===== Dataset records

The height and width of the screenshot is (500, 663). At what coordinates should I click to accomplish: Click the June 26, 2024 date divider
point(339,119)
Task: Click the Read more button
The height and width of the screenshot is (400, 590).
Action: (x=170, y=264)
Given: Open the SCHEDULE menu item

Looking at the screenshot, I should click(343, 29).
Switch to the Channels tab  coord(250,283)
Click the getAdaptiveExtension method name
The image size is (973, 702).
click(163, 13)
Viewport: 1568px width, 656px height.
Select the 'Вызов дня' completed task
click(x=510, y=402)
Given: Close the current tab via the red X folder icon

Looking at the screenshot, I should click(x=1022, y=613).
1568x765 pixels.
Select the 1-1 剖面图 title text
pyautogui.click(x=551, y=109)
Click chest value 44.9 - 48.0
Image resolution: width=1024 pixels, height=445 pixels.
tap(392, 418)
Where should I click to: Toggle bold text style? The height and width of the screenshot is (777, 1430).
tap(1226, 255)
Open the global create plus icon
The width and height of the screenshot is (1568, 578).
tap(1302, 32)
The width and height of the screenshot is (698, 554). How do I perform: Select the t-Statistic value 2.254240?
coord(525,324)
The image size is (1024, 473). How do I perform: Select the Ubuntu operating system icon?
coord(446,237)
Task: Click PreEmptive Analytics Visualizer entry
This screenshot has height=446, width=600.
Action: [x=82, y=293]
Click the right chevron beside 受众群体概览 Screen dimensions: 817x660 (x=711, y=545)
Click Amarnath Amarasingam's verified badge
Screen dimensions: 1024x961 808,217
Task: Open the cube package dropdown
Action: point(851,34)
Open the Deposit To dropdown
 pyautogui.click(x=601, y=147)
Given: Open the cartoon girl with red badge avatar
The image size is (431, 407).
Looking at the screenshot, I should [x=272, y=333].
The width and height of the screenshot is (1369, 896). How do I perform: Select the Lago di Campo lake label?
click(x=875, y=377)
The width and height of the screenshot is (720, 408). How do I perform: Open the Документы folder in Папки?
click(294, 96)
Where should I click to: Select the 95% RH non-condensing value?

==========

# Assigned task
Could you transcribe the whole listing exactly?

# Finished exercise
The height and width of the screenshot is (500, 663). At what coordinates should I click to accomplish: Click the June 26, 2024 date divider
point(339,119)
Task: Click the Read more button
The height and width of the screenshot is (400, 590).
Action: (x=170, y=264)
Given: Open the SCHEDULE menu item

Looking at the screenshot, I should click(343, 29).
Switch to the Channels tab  coord(250,283)
Click the getAdaptiveExtension method name
The image size is (973, 702).
click(163, 13)
Viewport: 1568px width, 656px height.
Select the 'Вызов дня' completed task
click(x=510, y=402)
Given: Close the current tab via the red X folder icon

Looking at the screenshot, I should click(x=1022, y=613).
1568x765 pixels.
Select the 1-1 剖面图 title text
pyautogui.click(x=551, y=109)
Click chest value 44.9 - 48.0
Image resolution: width=1024 pixels, height=445 pixels.
tap(392, 418)
Where should I click to: Toggle bold text style? The height and width of the screenshot is (777, 1430).
tap(1226, 255)
Open the global create plus icon
The width and height of the screenshot is (1568, 578).
tap(1302, 32)
The width and height of the screenshot is (698, 554). How do I perform: Select the t-Statistic value 2.254240?
coord(525,324)
The image size is (1024, 473). How do I perform: Select the Ubuntu operating system icon?
coord(446,237)
Task: Click PreEmptive Analytics Visualizer entry
This screenshot has height=446, width=600.
Action: [x=82, y=293]
Click the right chevron beside 受众群体概览 Screen dimensions: 817x660 (x=711, y=545)
Click Amarnath Amarasingam's verified badge
Screen dimensions: 1024x961 808,217
Task: Open the cube package dropdown
Action: point(851,34)
Open the Deposit To dropdown
 pyautogui.click(x=601, y=147)
Given: Open the cartoon girl with red badge avatar
The image size is (431, 407).
Looking at the screenshot, I should [x=272, y=333].
The width and height of the screenshot is (1369, 896). How do I perform: Select the Lago di Campo lake label?
click(x=875, y=377)
The width and height of the screenshot is (720, 408). How do I perform: Open the Документы folder in Папки?
click(294, 96)
Where should I click to: Select the 95% RH non-condensing value?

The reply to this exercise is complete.